» **Problem statement**
Make an exact copy, without pictures, of the lines below from the one containing "Task: Click the STRIX67 callsign label on map" to the last line, both ends included.

» **Supplied data**
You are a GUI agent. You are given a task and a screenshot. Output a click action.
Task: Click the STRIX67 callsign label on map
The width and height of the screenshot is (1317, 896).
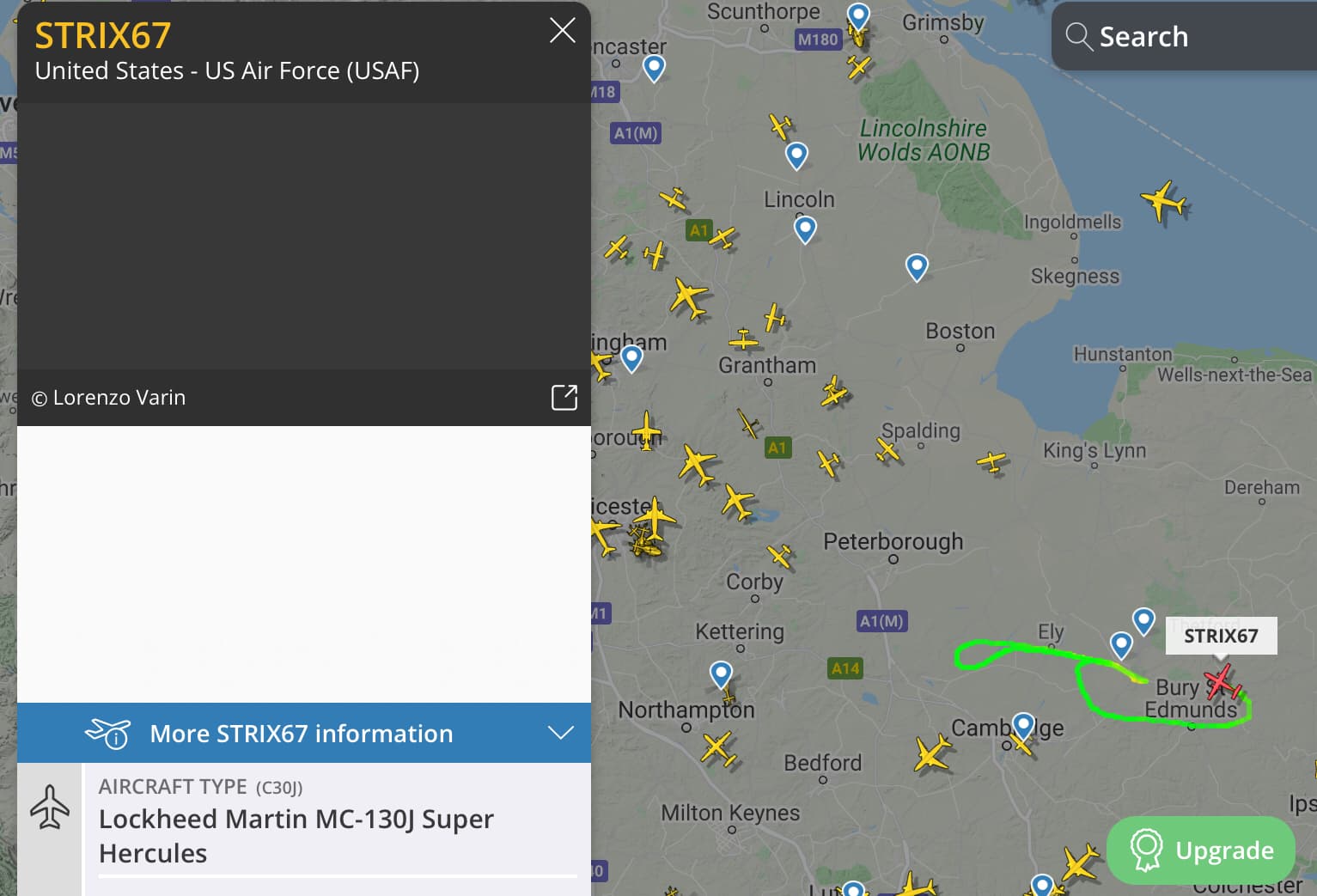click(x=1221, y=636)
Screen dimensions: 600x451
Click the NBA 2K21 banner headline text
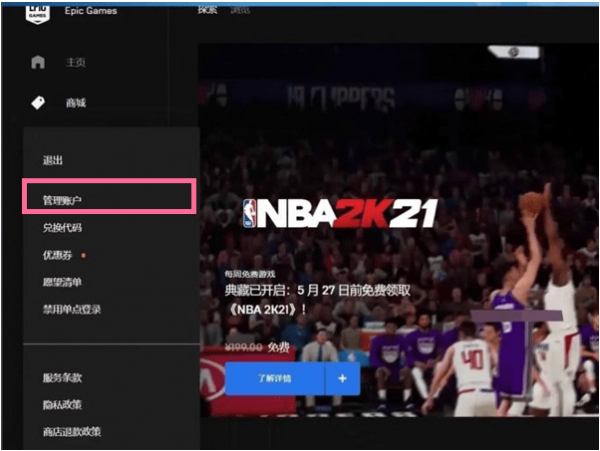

» **Solution**
Task: Click the STRIX67 callsign label on map
The width and height of the screenshot is (1317, 896).
click(x=1221, y=636)
Screen dimensions: 600x451
Click the NBA 2K21 banner headline text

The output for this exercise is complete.